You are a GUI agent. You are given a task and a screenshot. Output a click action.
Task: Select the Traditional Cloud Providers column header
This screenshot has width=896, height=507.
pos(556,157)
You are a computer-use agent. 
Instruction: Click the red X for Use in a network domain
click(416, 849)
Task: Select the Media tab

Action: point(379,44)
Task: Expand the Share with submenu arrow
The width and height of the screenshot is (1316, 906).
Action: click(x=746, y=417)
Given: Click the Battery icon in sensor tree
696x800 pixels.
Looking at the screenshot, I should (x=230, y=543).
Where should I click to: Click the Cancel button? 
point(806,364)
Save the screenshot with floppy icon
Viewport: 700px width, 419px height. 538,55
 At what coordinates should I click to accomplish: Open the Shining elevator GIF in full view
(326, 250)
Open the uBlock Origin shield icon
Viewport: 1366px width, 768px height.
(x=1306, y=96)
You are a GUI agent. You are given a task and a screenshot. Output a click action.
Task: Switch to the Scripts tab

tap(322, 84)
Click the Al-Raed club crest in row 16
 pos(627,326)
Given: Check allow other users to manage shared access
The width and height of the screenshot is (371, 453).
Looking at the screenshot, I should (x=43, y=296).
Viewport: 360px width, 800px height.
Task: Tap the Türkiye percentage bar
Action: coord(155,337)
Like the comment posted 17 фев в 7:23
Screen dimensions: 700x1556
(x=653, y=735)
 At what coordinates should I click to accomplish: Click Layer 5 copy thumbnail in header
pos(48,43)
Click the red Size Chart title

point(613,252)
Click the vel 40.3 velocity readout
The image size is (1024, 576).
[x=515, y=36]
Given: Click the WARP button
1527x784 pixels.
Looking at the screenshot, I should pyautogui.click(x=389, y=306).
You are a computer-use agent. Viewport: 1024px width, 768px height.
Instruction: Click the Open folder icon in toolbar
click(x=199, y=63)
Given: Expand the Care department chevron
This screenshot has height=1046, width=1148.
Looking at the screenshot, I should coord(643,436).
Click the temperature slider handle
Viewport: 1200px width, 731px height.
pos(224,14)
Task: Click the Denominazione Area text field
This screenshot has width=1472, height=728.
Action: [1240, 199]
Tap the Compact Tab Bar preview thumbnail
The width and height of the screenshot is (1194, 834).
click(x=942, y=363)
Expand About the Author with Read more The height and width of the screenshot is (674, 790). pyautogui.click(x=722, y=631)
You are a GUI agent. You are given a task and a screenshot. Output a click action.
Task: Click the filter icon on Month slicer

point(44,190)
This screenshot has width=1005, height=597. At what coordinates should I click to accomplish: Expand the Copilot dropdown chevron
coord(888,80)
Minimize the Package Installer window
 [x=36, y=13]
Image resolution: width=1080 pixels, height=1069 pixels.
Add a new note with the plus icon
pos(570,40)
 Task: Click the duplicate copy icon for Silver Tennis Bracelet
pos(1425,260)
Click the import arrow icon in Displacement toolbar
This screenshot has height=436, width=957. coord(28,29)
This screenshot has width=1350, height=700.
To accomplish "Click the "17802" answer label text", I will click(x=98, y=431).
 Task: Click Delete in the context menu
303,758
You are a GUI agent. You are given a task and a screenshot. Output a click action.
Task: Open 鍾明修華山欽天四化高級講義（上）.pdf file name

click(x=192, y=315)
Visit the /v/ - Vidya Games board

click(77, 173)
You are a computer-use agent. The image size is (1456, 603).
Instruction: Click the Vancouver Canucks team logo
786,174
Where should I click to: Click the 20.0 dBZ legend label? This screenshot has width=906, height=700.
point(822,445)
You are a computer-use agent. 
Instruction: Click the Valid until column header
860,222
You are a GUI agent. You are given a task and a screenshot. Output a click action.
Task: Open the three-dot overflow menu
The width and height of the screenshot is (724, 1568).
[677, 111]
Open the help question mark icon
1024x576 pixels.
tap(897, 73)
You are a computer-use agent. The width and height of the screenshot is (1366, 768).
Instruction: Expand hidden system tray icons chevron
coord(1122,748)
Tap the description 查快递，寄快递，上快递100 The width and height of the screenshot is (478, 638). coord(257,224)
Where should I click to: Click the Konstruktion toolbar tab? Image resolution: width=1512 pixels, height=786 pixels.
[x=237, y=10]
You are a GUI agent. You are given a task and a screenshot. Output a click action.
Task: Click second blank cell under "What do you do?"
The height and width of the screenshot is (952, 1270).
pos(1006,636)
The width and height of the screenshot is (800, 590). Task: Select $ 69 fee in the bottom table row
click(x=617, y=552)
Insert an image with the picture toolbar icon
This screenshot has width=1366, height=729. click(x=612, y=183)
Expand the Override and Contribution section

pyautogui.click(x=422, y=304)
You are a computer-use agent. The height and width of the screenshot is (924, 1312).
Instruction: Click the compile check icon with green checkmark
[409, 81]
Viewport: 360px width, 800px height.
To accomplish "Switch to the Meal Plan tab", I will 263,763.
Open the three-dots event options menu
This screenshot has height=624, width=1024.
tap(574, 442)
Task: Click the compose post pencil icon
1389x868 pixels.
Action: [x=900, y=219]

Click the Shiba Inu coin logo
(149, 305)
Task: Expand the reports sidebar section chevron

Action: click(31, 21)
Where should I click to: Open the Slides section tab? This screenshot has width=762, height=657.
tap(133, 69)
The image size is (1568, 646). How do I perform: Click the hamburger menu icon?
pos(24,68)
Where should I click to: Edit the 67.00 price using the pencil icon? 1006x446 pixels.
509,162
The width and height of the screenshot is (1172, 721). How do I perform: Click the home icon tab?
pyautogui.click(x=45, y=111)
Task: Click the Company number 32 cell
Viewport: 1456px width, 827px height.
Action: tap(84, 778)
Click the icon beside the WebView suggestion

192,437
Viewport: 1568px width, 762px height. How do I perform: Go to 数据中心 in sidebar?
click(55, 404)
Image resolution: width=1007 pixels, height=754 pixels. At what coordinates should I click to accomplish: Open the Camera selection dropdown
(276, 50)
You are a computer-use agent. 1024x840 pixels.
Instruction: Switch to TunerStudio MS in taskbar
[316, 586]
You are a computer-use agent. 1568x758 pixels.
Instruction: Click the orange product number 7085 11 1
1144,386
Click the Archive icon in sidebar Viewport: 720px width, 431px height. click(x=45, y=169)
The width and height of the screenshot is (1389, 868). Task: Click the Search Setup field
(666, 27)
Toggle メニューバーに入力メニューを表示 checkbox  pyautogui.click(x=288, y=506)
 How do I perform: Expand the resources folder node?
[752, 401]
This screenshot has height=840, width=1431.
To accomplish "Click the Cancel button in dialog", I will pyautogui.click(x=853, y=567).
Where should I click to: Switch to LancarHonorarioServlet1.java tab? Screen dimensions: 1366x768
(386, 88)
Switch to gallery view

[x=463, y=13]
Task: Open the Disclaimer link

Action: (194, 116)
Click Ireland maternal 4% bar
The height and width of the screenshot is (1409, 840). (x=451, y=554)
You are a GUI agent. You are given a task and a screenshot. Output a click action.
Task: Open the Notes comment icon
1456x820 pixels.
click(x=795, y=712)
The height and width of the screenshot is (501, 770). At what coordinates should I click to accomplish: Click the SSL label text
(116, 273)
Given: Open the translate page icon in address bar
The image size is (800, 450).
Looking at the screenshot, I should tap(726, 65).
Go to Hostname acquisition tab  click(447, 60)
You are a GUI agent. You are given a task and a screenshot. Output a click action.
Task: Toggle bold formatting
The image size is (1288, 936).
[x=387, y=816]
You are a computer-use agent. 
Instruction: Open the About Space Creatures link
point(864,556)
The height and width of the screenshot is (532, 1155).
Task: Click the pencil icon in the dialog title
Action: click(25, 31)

★ ★ ★

▶ **Task prompt**: From the first line to the last, restate the data above exactly.

▶ **Answer to the exercise**:
You are a GUI agent. You are given a task and a screenshot. Output a click action.
Task: Select the Traditional Cloud Providers column header
This screenshot has width=896, height=507.
pos(556,157)
You are a computer-use agent. 
Instruction: Click the red X for Use in a network domain
click(416, 849)
Task: Select the Media tab

Action: point(379,44)
Task: Expand the Share with submenu arrow
The width and height of the screenshot is (1316, 906).
Action: click(x=746, y=417)
Given: Click the Battery icon in sensor tree
696x800 pixels.
Looking at the screenshot, I should (x=230, y=543).
Where should I click to: Click the Cancel button? 
point(806,364)
Save the screenshot with floppy icon
Viewport: 700px width, 419px height. 538,55
 At what coordinates should I click to accomplish: Open the Shining elevator GIF in full view
(326, 250)
Open the uBlock Origin shield icon
Viewport: 1366px width, 768px height.
(x=1306, y=96)
You are a GUI agent. You are given a task and a screenshot. Output a click action.
Task: Switch to the Scripts tab

tap(322, 84)
Click the Al-Raed club crest in row 16
 pos(627,326)
Given: Check allow other users to manage shared access
The width and height of the screenshot is (371, 453).
Looking at the screenshot, I should (x=43, y=296).
Viewport: 360px width, 800px height.
Task: Tap the Türkiye percentage bar
Action: coord(155,337)
Like the comment posted 17 фев в 7:23
Screen dimensions: 700x1556
(x=653, y=735)
 At what coordinates should I click to accomplish: Click Layer 5 copy thumbnail in header
pos(48,43)
Click the red Size Chart title

point(613,252)
Click the vel 40.3 velocity readout
The image size is (1024, 576).
[x=515, y=36]
Given: Click the WARP button
1527x784 pixels.
Looking at the screenshot, I should pyautogui.click(x=389, y=306).
You are a computer-use agent. Viewport: 1024px width, 768px height.
Instruction: Click the Open folder icon in toolbar
click(x=199, y=63)
Given: Expand the Care department chevron
This screenshot has height=1046, width=1148.
Looking at the screenshot, I should coord(643,436).
Click the temperature slider handle
Viewport: 1200px width, 731px height.
pos(224,14)
Task: Click the Denominazione Area text field
This screenshot has width=1472, height=728.
Action: [1240, 199]
Tap the Compact Tab Bar preview thumbnail
The width and height of the screenshot is (1194, 834).
click(x=942, y=363)
Expand About the Author with Read more The height and width of the screenshot is (674, 790). pyautogui.click(x=722, y=631)
You are a GUI agent. You are given a task and a screenshot. Output a click action.
Task: Click the filter icon on Month slicer

point(44,190)
This screenshot has width=1005, height=597. At what coordinates should I click to accomplish: Expand the Copilot dropdown chevron
coord(888,80)
Minimize the Package Installer window
 [x=36, y=13]
Image resolution: width=1080 pixels, height=1069 pixels.
Add a new note with the plus icon
pos(570,40)
 Task: Click the duplicate copy icon for Silver Tennis Bracelet
pos(1425,260)
Click the import arrow icon in Displacement toolbar
This screenshot has height=436, width=957. coord(28,29)
This screenshot has width=1350, height=700.
To accomplish "Click the "17802" answer label text", I will click(x=98, y=431).
 Task: Click Delete in the context menu
303,758
You are a GUI agent. You are given a task and a screenshot. Output a click action.
Task: Open 鍾明修華山欽天四化高級講義（上）.pdf file name

click(x=192, y=315)
Visit the /v/ - Vidya Games board

click(77, 173)
You are a computer-use agent. The image size is (1456, 603).
Instruction: Click the Vancouver Canucks team logo
786,174
Where should I click to: Click the 20.0 dBZ legend label? This screenshot has width=906, height=700.
point(822,445)
You are a computer-use agent. 
Instruction: Click the Valid until column header
860,222
You are a GUI agent. You are given a task and a screenshot. Output a click action.
Task: Open the three-dot overflow menu
The width and height of the screenshot is (724, 1568).
[677, 111]
Open the help question mark icon
1024x576 pixels.
tap(897, 73)
You are a computer-use agent. The width and height of the screenshot is (1366, 768).
Instruction: Expand hidden system tray icons chevron
coord(1122,748)
Tap the description 查快递，寄快递，上快递100 The width and height of the screenshot is (478, 638). coord(257,224)
Where should I click to: Click the Konstruktion toolbar tab? Image resolution: width=1512 pixels, height=786 pixels.
[x=237, y=10]
You are a GUI agent. You are given a task and a screenshot. Output a click action.
Task: Click second blank cell under "What do you do?"
The height and width of the screenshot is (952, 1270).
pos(1006,636)
The width and height of the screenshot is (800, 590). Task: Select $ 69 fee in the bottom table row
click(x=617, y=552)
Insert an image with the picture toolbar icon
This screenshot has width=1366, height=729. click(x=612, y=183)
Expand the Override and Contribution section

pyautogui.click(x=422, y=304)
You are a computer-use agent. The height and width of the screenshot is (924, 1312).
Instruction: Click the compile check icon with green checkmark
[409, 81]
Viewport: 360px width, 800px height.
To accomplish "Switch to the Meal Plan tab", I will 263,763.
Open the three-dots event options menu
This screenshot has height=624, width=1024.
tap(574, 442)
Task: Click the compose post pencil icon
1389x868 pixels.
Action: [x=900, y=219]

Click the Shiba Inu coin logo
(149, 305)
Task: Expand the reports sidebar section chevron

Action: click(31, 21)
Where should I click to: Open the Slides section tab? This screenshot has width=762, height=657.
tap(133, 69)
The image size is (1568, 646). How do I perform: Click the hamburger menu icon?
pos(24,68)
Where should I click to: Edit the 67.00 price using the pencil icon? 1006x446 pixels.
509,162
The width and height of the screenshot is (1172, 721). How do I perform: Click the home icon tab?
pyautogui.click(x=45, y=111)
Task: Click the Company number 32 cell
Viewport: 1456px width, 827px height.
Action: tap(84, 778)
Click the icon beside the WebView suggestion

192,437
Viewport: 1568px width, 762px height. How do I perform: Go to 数据中心 in sidebar?
click(55, 404)
Image resolution: width=1007 pixels, height=754 pixels. At what coordinates should I click to accomplish: Open the Camera selection dropdown
(276, 50)
You are a computer-use agent. 1024x840 pixels.
Instruction: Switch to TunerStudio MS in taskbar
[316, 586]
You are a computer-use agent. 1568x758 pixels.
Instruction: Click the orange product number 7085 11 1
1144,386
Click the Archive icon in sidebar Viewport: 720px width, 431px height. click(x=45, y=169)
The width and height of the screenshot is (1389, 868). Task: Click the Search Setup field
(666, 27)
Toggle メニューバーに入力メニューを表示 checkbox  pyautogui.click(x=288, y=506)
 How do I perform: Expand the resources folder node?
[752, 401]
This screenshot has height=840, width=1431.
To accomplish "Click the Cancel button in dialog", I will pyautogui.click(x=853, y=567).
Where should I click to: Switch to LancarHonorarioServlet1.java tab? Screen dimensions: 1366x768
(386, 88)
Switch to gallery view

[x=463, y=13]
Task: Open the Disclaimer link

Action: (194, 116)
Click Ireland maternal 4% bar
The height and width of the screenshot is (1409, 840). (x=451, y=554)
You are a GUI agent. You are given a task and a screenshot. Output a click action.
Task: Open the Notes comment icon
1456x820 pixels.
click(x=795, y=712)
The height and width of the screenshot is (501, 770). At what coordinates should I click to accomplish: Click the SSL label text
(116, 273)
Given: Open the translate page icon in address bar
The image size is (800, 450).
Looking at the screenshot, I should tap(726, 65).
Go to Hostname acquisition tab  click(447, 60)
You are a GUI agent. You are given a task and a screenshot. Output a click action.
Task: Toggle bold formatting
The image size is (1288, 936).
[x=387, y=816]
You are a computer-use agent. 
Instruction: Open the About Space Creatures link
point(864,556)
The height and width of the screenshot is (532, 1155).
Task: Click the pencil icon in the dialog title
Action: click(25, 31)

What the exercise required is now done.